Task instructions — Nothing but the lines from the one containing "Click the Synchronize now button" to the end of the material should be returned, each exactly as written.

*** Source data ***

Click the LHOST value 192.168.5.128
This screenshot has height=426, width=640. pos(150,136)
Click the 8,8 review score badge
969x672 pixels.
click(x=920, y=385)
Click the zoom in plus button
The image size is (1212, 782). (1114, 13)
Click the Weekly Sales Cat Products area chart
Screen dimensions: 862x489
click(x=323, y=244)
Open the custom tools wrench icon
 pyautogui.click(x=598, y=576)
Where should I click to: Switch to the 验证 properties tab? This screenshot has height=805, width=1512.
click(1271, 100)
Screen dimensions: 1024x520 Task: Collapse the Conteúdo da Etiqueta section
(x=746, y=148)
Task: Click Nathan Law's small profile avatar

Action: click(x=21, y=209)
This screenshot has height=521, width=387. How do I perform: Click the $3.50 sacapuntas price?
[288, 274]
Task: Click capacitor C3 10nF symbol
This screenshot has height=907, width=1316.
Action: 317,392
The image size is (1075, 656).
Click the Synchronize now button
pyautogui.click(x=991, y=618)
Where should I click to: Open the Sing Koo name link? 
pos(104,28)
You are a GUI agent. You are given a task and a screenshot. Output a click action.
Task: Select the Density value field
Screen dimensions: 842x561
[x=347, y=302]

*** End of Source data ***

Exercise response —
Click the Synchronize now button
pyautogui.click(x=991, y=618)
Where should I click to: Open the Sing Koo name link? 
pos(104,28)
You are a GUI agent. You are given a task and a screenshot. Output a click action.
Task: Select the Density value field
Screen dimensions: 842x561
[x=347, y=302]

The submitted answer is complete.